In recent days Italy and Poland had both signalled unhappiness that the EU was pressing ahead with ambitious climate change targets at a time of grave economic difficulty.
Silvio Berlusconi has said "Our businesses are in absolutely no position at the moment to absorb the costs of the regulations that have been proposed" while Poland's PM Donald Tusk said: “We don’t say to the French that they have to close down their nuclear power industry and build windmills, and nobody can tell us the equivalent.”
French President Nicolas Sarkozy warned against retreat, however, and EU president, José Manuel Barroso came to his support: "We're not going to let up in the battle against climate change and there's no question of picking between the financial crisis and climate change. The two go together."
The Guardian reports that "Eastern European countries, ex-communist states, want the richer nations in western Europe to carry more of the cost of cutting emissions and protection for their industries which are heavily dependent on fossil fuels, notably coal. Bulgaria, Hungary, Latvia, Lithuania, Poland, Romania and Slovakia wanted at one point to scrap the December deadline."

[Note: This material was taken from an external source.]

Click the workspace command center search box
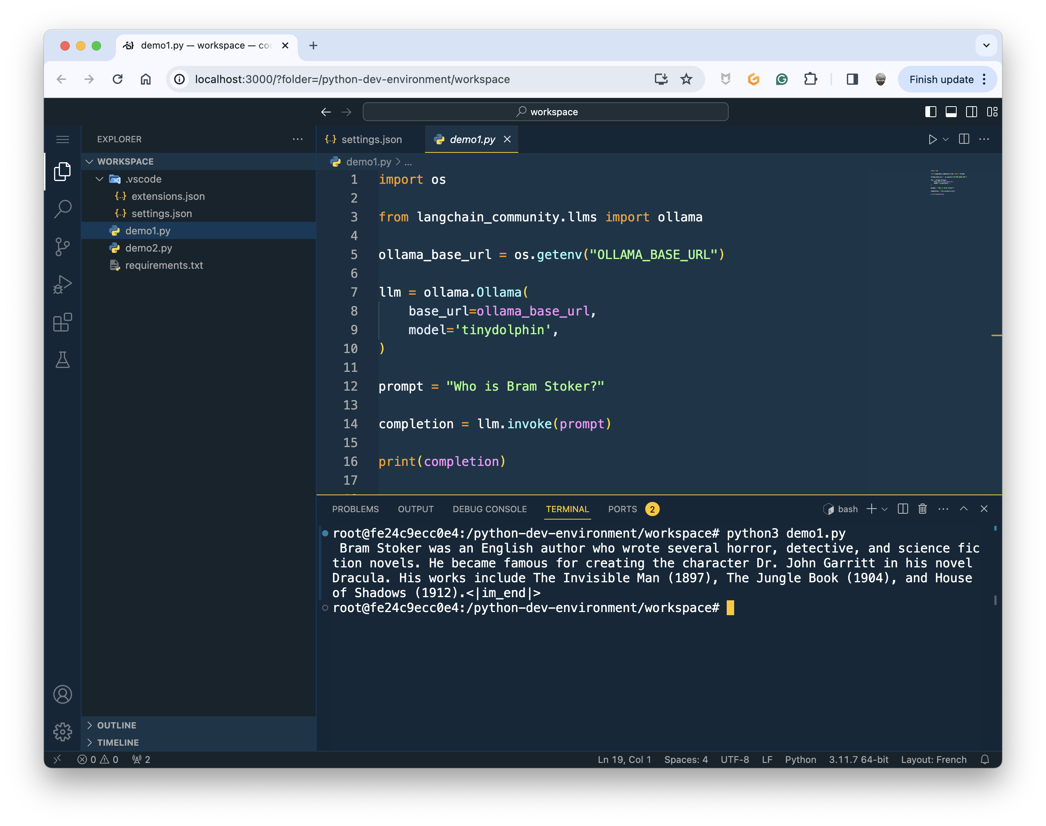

The position of the British Tories is that there is no tension between climate change action and economic interests. Greg Clark MP set out his party's position in the House of Commons yesterday:
"Conservative Members agree that the choice between ambitious and progressive action on carbon reduction and a successful, powerful economy is, in fact, not a choice at all—they are one and the same. Without decisive action, there is a risk that climate change will leach away huge resources from this country and every other nation on earth. The economic events of recent days have proved that catastrophic risk must be acted on rather than wished away."
But do EU announcements on climate change have any real currency? Many observers are sceptical of any targets announced by EU governments. The Daily Telegraph recorded Labour's own lamentable record in a leading article today:
"There is a lot of ministerial hot air about these targets; new ones are announced long before it is apparent whether existing ones are realistic or achievable. In 1997, the Government said it was going to "reduce emissions of carbon dioxide by 20 per cent on 1990 levels by 2010". By 2003 this had become an aspiration to "move towards a 20 per cent reduction…" By 2005, it was saying that "emissions of all greenhouse gases would be around 20 per cent below 1990 levels by 2010". In 2006 a target was set for "all new homes to be zero carbon within a decade" but in the first month of 2008, just three zero carbon homes were built. The Government then pledged to reduce carbon dioxide by 60 per cent from 1990 levels by 2050, which Mr Miliband has now said should rise to 80 per cent in line with a recommendation delivered just last week by the Government-appointed Climate Change Committee. When the 60 per cent target was first recommended by the Royal Commission on Environmental Pollution, it implicitly included emissions from aviation. But Mr Miliband now says aviation and shipping will be excluded, though specific proposals for achieving this tougher target have still to be published."